Segundo o relator Antônio Saldanha Palheiro:
“Ora, é da orientação desta Corte Superior que a descoberta, em interceptação telefônica judicialmente autorizada, do envolvimento de pessoas diferentes daquelas inicialmente investigadas – o denominado encontro fortuito de provas (serendipidade) – é fato legítimo, não gerando irregularidade do inquérito policial, tampouco ilegalidade na ação penal. (…)
Embora, em um primeiro momento, não se tenha dirigido a investigação ao recorrente, certo é que seu envolvimento nos delitos apurados em relação a corréus foi descoberto em encontro fortuito de provas, ocorrido em procedimento efetuado em observância à disciplina legal.
Por conseguinte, não há falar em nulidade, conforme a orientação deste Tribunal Superior.”
Entretanto, não se pode concluir que todas as provas encontradas de forma casual, mesmo sem abuso de poder, poderão ser aproveitadas no processo.
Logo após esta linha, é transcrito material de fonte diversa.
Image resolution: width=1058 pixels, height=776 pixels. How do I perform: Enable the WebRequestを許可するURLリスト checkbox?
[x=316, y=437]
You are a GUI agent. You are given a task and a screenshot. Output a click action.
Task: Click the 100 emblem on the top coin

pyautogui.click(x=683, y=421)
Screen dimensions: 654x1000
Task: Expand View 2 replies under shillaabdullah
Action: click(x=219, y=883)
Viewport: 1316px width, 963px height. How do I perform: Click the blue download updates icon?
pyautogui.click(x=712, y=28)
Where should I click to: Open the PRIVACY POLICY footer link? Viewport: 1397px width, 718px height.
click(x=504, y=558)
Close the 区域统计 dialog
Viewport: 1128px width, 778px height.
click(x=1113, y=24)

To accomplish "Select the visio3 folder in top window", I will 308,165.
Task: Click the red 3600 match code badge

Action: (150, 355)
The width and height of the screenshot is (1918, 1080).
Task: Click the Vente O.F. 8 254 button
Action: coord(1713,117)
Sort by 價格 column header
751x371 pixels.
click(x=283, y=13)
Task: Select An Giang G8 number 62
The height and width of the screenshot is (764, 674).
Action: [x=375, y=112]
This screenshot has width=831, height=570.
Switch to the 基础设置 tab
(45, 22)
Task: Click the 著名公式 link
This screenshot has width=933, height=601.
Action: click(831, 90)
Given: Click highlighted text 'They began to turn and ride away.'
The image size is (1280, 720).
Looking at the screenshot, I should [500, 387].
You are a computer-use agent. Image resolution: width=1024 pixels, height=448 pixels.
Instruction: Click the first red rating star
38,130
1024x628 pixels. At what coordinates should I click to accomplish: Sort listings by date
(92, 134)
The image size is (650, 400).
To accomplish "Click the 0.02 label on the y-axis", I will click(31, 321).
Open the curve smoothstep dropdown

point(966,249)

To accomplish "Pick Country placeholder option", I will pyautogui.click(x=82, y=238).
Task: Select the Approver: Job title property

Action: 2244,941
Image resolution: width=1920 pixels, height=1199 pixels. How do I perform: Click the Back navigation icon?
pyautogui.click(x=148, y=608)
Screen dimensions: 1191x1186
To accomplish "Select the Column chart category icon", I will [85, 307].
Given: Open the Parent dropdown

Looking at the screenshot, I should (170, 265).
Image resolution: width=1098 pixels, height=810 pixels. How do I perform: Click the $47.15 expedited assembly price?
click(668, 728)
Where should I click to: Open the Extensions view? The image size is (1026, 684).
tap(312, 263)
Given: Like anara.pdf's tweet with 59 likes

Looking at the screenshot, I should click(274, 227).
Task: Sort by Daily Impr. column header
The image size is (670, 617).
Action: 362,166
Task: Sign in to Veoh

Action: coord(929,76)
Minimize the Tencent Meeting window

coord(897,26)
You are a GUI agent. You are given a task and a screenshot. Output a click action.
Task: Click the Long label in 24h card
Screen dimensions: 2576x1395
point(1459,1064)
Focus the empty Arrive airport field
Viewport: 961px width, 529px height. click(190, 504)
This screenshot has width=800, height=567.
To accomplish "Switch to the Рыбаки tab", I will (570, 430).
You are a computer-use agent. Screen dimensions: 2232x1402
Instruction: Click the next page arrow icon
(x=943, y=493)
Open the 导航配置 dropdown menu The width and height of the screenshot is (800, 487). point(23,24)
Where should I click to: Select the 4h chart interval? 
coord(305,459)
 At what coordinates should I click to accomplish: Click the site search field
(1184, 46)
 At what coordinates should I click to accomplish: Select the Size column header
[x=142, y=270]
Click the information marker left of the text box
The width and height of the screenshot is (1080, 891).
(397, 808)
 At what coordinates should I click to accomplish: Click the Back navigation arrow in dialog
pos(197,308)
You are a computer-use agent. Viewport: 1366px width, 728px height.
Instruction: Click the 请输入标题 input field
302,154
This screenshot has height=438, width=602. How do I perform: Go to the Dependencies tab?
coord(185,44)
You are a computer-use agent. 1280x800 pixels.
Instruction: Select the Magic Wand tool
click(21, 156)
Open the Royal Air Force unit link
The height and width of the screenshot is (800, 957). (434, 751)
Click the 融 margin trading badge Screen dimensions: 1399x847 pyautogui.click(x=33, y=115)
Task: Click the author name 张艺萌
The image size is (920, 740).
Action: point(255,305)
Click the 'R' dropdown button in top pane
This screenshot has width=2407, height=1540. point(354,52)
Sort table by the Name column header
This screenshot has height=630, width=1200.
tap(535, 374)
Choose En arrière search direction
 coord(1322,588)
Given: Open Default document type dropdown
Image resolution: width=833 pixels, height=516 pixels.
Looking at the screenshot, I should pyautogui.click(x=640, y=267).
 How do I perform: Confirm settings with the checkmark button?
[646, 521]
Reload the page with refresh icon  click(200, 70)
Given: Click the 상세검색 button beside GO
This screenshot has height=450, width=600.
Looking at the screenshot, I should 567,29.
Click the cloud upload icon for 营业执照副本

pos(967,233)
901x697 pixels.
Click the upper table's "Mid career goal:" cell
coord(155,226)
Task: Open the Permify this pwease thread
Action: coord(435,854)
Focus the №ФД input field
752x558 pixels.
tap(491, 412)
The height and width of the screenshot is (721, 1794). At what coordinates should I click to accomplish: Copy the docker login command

Na verdade, mesmo que a autoridade tenha atuado dentro dos limites legais, ainda pode ocorrer a extrapolação do objetivo da medida decretada, exigindo um controle rigoroso sobre a atuação policial.
A doutrina faz uma distinção entre as situações de encontro fortuito de provas, classificando-as em serendipidade de primeiro e segundo grau. No primeiro caso, trata-se da descoberta de provas que possuem conexão ou continuidade com o fato principal sob investigação. Já no segundo grau, a serendipidade ocorre quando as provas encontradas não têm qualquer relação com o crime que inicialmente se pretendia investigar.
A conexão e a continência que justificam o reconhecimento da serendipidade de primeiro grau são aquelas descritas nos artigos 76 e 77 do Código de Processo Penal, que resultam na alteração da competência para julgar o crime. Nessas circunstâncias, a prova de um fato impacta diretamente a prova do outro, seja devido à relação de tempo ou lugar, à dependência entre os crimes, ou até mesmo pela participação conjunta de indivíduos no delito.
Por outro lado, os fatos descobertos através da serendipidade de segundo grau não possuem qualquer vínculo com o crime originalmente investigado, o que impede a utilização dessas provas. Quando se trata de uma descoberta que efetivamente não tem conexão com o crime inicial, especialmente considerando as amplas possibilidades de conexão previstas na lei, o uso dessas provas é proibido, pois há um risco significativo de desvio no curso adequado da medida investigativa.
E nesse sentido, temos como exemplar o julgamento do RMS 25.174/RJ, sob a relatoria da Ministra Maria Thereza de Assis Moura, no qual foi identificada a abusividade na decisão que autorizou a medida extrema. Diante disso, foi concedida a segurança solicitada pela defesa, resultando na exclusão das provas que foram obtidas sem o devido respeito ao processo legal.
Conforme a relatora Maria Thereza de Assis Moura:
“Neste ponto, cumpre anotar que a quebra de sigilo bancário e fiscal é medida violenta, que não pode servir ao perigoso intuito de devassa injustificada, sob pena de tornar vazia a garantia constitucional da privacidade do cidadão, somente afastada diante da demonstração de motivos suficientemente hábeis e no mínimo de indícios concretos da conduta supostamente delituosa.”
Percebe-se, portanto, que a doutrina predominante estabelece dois limites para a utilização de provas fortuitas: a ausência de desvio abusivo do curso natural da investigação e a existência de vínculo entre o objeto investigado e o crime descoberto de forma acidental.
A admissibilidade dessas provas, desde que observados os parâmetros legais, pode ser um instrumento valioso para a elucidação de crimes e a efetivação da justiça. No entanto, é imprescindível que as autoridades investigativas atuem com responsabilidade e respeito ao devido processo legal, a fim de garantir que os direitos do investigado não sejam violados, preservando assim a integridade do sistema jurídico.